=== Listing ===

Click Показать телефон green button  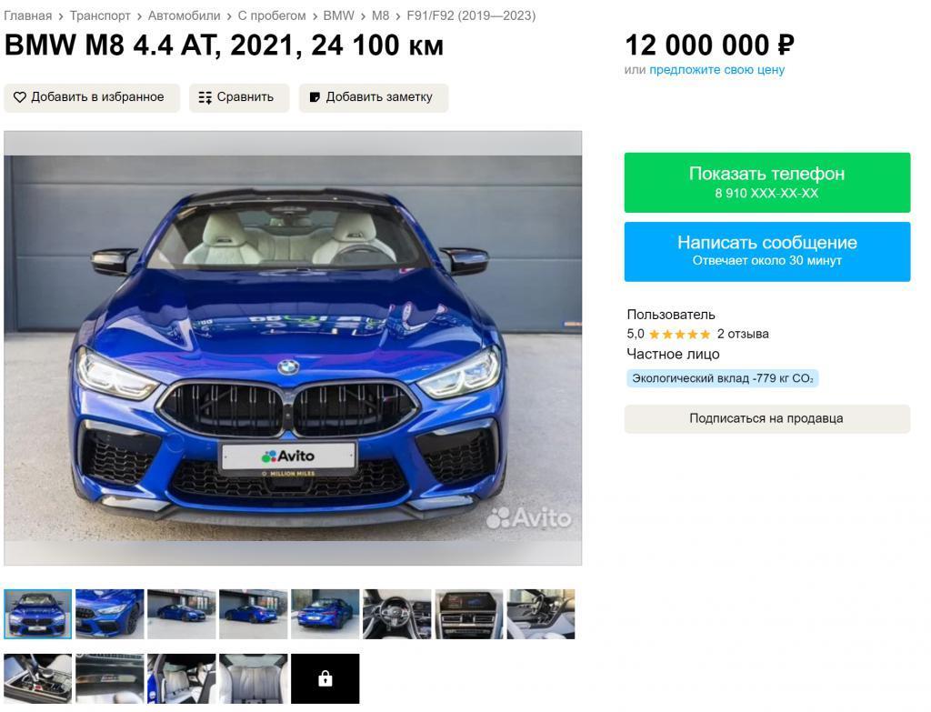(766, 182)
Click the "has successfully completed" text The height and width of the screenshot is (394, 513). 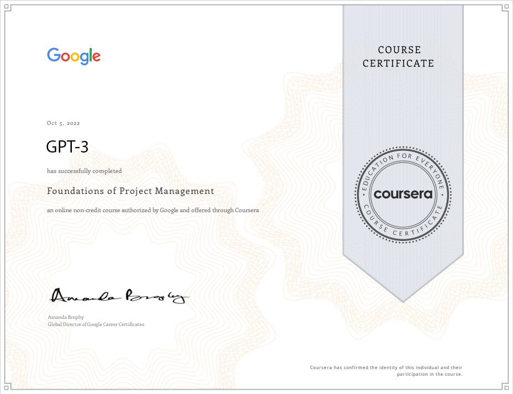pos(84,171)
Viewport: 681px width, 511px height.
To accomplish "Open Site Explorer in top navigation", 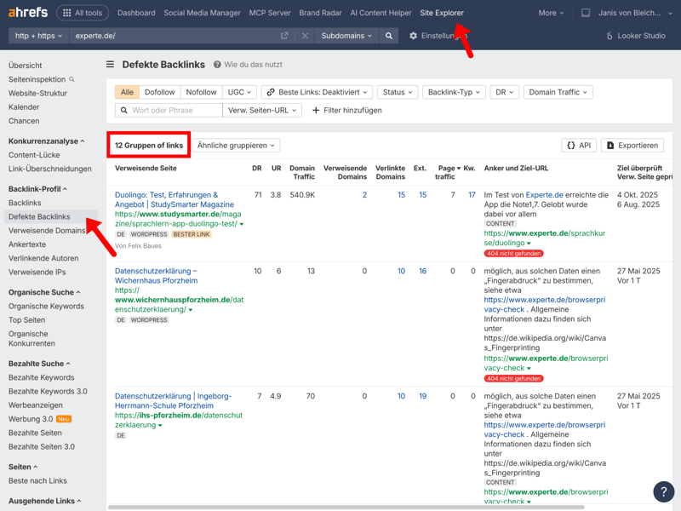I will 442,13.
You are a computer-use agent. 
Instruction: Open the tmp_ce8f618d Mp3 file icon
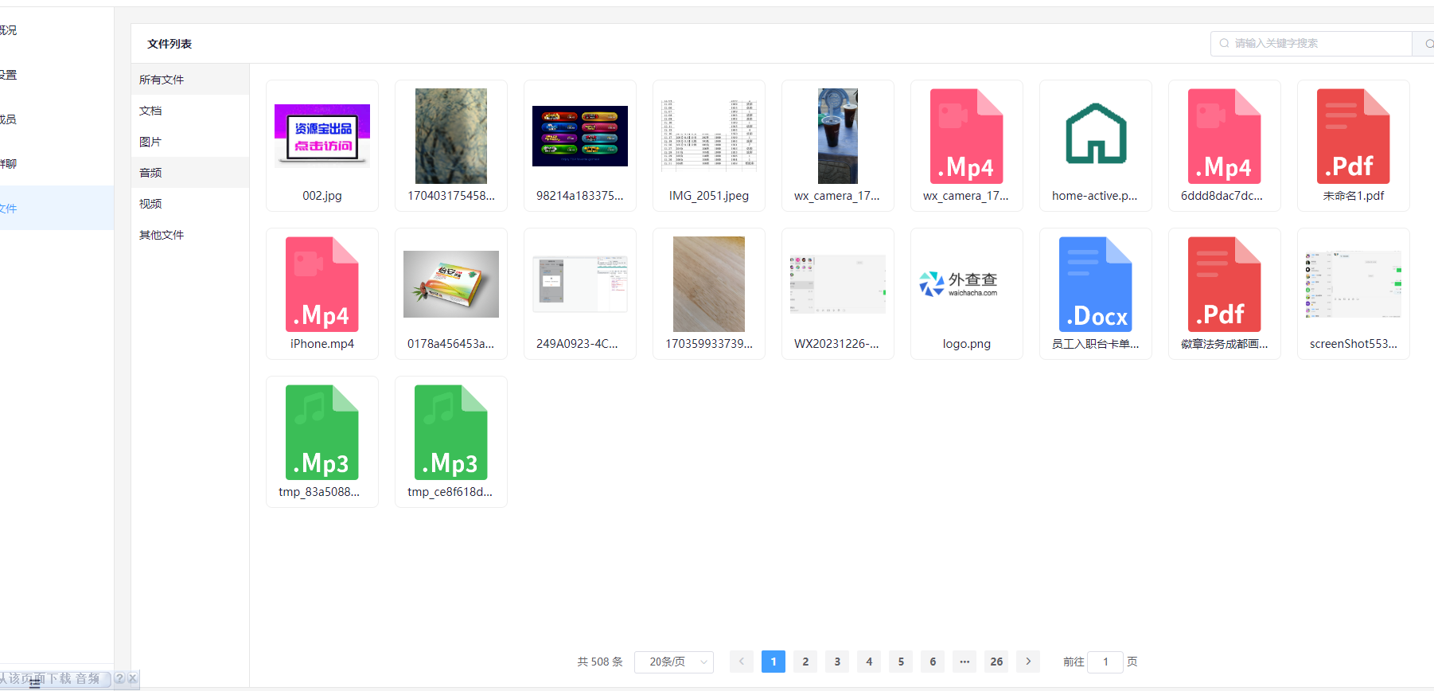tap(450, 432)
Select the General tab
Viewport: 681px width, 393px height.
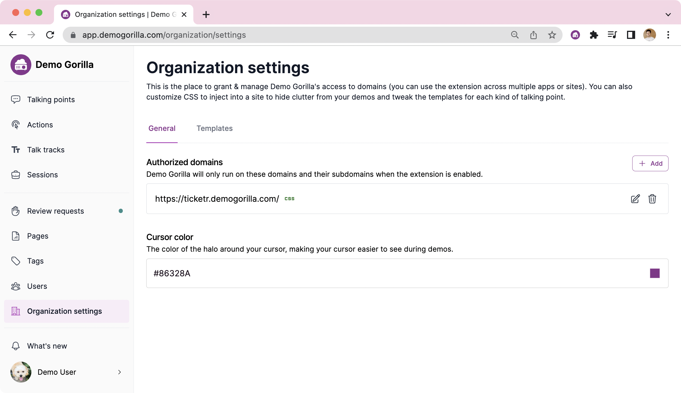click(x=162, y=128)
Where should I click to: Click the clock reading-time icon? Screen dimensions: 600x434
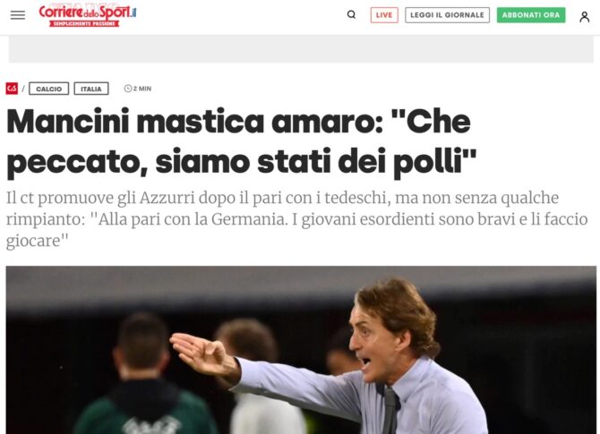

===

**Task prompt:** Rewrite the rows from the line containing "You are a computer-use agent." through the end of the rows, changing "General" to "Settings" and keeping everything else the same. Leave the pictures out.

**Exercise output:**
You are a computer-use agent. 
Instruction: Open the tmp_ce8f618d Mp3 file icon
tap(450, 432)
Select the Settings tab
Viewport: 681px width, 393px height.
click(x=162, y=128)
Where should I click to: Click the clock reading-time icon? Screen dimensions: 600x434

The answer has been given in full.